Confirm macrocytosis by MCV (>90 fL in children >10 years; use age-adjusted formula for younger children).
Examine peripheral smear for macro-ovalocytes and hypersegmented neutrophils.
Measure serum B12 and folate levels fasting.
Use homocysteine and MMA assays if diagnosis is unclear.
Bone marrow aspiration only if atypical features or poor response to treatment.

Treatment Protocol

Start parenteral B12 if neurological signs, severe anemia, or malabsorption.
Example parenteral dose: 25-100 mcg daily initially, then maintenance monthly.
Oral B12 dose: 500-1000 mcg daily for 3 months, then taper.
Start folic acid only after 1-2 weeks of B12 therapy.
In dimorphic anemia, add iron supplementation.
Monitor clinical and hematological response: reticulocytes rise in 48-72 hours, hemoglobin normalizes by 6-8 weeks.
Treat mother and infant together in infantile tremor syndrome.

Precautions

Do not give folic acid alone if B12 deficiency is suspected.
Monitor for allergic reactions during parenteral therapy.
Watch for neurological worsening after starting B12.
Assess compliance and investigate other causes if no response.

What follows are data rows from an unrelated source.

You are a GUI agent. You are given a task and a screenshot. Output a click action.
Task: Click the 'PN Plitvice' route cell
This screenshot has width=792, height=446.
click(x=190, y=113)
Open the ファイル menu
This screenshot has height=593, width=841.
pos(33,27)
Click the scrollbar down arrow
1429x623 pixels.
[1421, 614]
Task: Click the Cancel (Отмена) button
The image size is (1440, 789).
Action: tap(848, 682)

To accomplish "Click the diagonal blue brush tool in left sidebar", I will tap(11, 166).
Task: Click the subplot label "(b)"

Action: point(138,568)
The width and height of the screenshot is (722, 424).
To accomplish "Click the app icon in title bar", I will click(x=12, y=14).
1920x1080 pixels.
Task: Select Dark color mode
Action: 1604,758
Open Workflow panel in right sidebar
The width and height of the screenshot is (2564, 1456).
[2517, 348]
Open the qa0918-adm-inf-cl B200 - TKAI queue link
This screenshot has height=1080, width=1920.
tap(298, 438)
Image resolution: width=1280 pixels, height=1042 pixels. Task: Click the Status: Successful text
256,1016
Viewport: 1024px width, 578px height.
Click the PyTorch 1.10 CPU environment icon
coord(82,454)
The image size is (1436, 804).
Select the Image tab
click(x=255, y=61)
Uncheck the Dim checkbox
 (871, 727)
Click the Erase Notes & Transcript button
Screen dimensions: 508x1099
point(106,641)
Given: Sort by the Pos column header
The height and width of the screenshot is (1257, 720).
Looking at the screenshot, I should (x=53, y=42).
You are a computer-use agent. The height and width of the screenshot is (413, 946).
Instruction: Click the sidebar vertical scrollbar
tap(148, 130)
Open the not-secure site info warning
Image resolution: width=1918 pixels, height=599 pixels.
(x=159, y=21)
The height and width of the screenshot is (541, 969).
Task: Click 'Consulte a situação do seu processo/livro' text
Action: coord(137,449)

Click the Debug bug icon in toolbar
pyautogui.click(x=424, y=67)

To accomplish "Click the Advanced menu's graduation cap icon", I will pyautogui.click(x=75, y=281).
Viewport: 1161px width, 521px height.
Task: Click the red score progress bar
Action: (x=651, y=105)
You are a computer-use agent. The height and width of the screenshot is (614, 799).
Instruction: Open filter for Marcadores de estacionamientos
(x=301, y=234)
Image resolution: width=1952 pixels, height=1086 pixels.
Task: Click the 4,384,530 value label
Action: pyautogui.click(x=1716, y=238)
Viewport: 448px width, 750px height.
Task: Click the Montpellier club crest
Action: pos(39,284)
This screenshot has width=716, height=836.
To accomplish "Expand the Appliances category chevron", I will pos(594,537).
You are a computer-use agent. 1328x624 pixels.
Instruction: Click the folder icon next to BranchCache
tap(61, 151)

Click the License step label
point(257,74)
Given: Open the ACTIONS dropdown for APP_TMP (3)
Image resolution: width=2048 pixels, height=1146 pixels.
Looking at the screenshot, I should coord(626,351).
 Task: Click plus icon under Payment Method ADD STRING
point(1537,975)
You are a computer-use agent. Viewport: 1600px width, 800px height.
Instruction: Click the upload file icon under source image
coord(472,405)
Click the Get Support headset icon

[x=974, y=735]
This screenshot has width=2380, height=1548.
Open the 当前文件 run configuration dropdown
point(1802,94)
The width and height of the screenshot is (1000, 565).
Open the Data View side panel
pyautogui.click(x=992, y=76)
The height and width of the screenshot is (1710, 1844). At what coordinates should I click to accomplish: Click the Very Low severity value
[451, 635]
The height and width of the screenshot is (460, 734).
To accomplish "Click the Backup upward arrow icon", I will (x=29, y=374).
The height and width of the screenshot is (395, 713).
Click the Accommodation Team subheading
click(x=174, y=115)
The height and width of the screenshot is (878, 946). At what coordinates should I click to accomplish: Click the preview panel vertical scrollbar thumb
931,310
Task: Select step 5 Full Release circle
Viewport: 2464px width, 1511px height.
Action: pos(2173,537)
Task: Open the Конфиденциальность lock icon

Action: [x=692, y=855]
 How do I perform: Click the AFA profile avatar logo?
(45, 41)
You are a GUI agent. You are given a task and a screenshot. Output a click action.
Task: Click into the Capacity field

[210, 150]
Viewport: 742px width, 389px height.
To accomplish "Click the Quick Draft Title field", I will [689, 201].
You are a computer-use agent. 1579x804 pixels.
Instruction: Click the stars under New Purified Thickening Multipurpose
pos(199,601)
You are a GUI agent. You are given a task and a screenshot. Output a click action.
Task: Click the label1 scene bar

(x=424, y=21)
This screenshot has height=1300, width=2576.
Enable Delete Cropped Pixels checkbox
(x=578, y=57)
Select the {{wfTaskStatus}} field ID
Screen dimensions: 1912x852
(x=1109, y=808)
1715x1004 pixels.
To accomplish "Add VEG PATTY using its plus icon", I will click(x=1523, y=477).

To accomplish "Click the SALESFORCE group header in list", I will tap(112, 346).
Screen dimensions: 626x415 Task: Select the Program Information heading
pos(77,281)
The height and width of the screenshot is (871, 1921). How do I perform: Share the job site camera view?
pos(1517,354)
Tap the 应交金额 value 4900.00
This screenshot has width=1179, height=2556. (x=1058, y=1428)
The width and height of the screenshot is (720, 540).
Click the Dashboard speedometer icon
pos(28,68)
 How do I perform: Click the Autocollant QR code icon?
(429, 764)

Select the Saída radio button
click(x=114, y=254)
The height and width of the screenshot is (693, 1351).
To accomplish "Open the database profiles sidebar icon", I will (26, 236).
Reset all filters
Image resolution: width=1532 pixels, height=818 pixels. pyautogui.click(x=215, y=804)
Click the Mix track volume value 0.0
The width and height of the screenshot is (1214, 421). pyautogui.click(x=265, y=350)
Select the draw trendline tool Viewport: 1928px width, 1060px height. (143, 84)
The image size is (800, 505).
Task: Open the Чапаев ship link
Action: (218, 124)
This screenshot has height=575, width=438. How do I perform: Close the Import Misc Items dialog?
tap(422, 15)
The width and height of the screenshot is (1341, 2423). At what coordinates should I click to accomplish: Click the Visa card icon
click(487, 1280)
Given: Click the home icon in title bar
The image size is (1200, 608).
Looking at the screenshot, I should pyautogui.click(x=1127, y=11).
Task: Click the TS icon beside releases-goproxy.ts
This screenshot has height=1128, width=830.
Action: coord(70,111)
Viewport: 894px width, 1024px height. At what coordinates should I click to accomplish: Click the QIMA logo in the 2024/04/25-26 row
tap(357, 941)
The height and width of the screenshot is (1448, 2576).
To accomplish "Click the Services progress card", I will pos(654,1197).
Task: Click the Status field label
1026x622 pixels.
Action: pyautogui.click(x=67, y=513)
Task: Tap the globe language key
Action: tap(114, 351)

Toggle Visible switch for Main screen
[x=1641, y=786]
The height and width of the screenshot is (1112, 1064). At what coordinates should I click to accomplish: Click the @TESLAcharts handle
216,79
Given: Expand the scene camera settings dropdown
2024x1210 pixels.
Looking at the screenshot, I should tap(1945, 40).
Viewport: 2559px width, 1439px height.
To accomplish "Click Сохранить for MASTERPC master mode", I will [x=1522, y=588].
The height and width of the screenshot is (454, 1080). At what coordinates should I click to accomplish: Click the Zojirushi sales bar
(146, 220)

Speakers / Sources Featured

Dr. Puja Diwan – Professor of Pediatrics, Pediatric Hematology Oncology, University College of Medical Sciences and Guru Tegh Bahadur Hospital; main presenter.
Dr. Ajay – Moderator and faculty member, involved in session facilitation.
Dr. Jagdish Chandra – Director, IIT Delhi; provided comments and insights post-presentation.
Dr. Anurag – Faculty member, participated in discussion.
Other unnamed faculty and participants contributed during Q&A.

This summary captures the core educational content, clinical approach, and practical management guidelines for megaloblastic anemia in pediatric patients as presented in the session.